Passion Week is full of drama. It begins loudly with shouts of “Hosanna” and concludes quietly as life ebbs to its end. All the conflicting emotions and behaviors of humanity are contained in the cup Jesus voluntarily drinks—suspicion, political intrigue, betrayal, misunderstanding, and unholy alliances. Amidst the tumult of the city during the Season of Passover, Jesus sought places of quiet for shared meals and prayer. He sought to establish enduring connections with God, with friends, and even with enemies because he believed in a future, with hope.

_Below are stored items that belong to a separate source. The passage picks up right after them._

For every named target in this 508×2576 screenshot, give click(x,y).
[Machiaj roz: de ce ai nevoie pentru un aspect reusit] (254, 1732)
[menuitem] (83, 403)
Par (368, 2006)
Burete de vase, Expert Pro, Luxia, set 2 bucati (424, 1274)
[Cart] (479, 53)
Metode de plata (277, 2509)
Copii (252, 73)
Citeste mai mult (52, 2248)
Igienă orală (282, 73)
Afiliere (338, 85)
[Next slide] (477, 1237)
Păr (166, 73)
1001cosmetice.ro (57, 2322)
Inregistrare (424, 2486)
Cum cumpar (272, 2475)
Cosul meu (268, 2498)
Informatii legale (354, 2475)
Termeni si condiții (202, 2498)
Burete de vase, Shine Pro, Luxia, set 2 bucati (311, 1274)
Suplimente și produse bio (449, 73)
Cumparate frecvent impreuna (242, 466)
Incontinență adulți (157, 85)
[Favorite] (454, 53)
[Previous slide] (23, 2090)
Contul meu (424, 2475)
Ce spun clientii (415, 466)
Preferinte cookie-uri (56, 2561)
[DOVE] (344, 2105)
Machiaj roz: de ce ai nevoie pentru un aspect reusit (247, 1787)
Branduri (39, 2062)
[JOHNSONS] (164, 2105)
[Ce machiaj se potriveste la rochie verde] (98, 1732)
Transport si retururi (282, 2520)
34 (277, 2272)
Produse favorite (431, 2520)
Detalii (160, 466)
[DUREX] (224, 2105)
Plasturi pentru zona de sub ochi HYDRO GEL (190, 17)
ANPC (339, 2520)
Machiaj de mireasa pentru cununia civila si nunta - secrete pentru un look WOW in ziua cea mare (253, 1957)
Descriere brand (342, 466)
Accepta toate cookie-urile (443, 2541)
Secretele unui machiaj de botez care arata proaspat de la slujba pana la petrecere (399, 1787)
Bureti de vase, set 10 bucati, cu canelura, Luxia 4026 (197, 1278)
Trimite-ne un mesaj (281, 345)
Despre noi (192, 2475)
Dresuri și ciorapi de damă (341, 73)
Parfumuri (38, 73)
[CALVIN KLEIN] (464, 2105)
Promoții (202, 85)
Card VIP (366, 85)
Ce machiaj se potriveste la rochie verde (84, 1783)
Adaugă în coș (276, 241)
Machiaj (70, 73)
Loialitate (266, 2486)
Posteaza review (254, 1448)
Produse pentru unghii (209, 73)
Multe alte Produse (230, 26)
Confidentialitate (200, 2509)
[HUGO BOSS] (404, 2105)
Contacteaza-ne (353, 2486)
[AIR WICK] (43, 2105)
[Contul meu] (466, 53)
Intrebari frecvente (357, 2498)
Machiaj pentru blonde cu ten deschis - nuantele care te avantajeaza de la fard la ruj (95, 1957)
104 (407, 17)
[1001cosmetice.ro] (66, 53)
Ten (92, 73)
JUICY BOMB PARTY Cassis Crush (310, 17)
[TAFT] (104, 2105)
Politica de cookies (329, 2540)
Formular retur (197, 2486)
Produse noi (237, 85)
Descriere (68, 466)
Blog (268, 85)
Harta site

Did Jesus go to his death believing that God would raise him on the third day? That is how the Gospel writers retrospectively narrate it; however, I believe that Jesus traveled the journey to Golgotha trusting God to enact resurrection “at the last day,” as the eschatology of late Judaism held. The Pharisees of the first century believed in the general resurrection, but there had not been a concrete case to prove this conviction—until Jesus. And Paul spills a great deal of his epistolary ink in constructing a theological interpretation of this new reality.
This holy season sharpens our perspectives on living and dying. Death touches our lives regularly, and we are challenged to practice resurrection by believing, like Jesus, that end and beginning are closely aligned in the paschal rhythm of God’s mercy.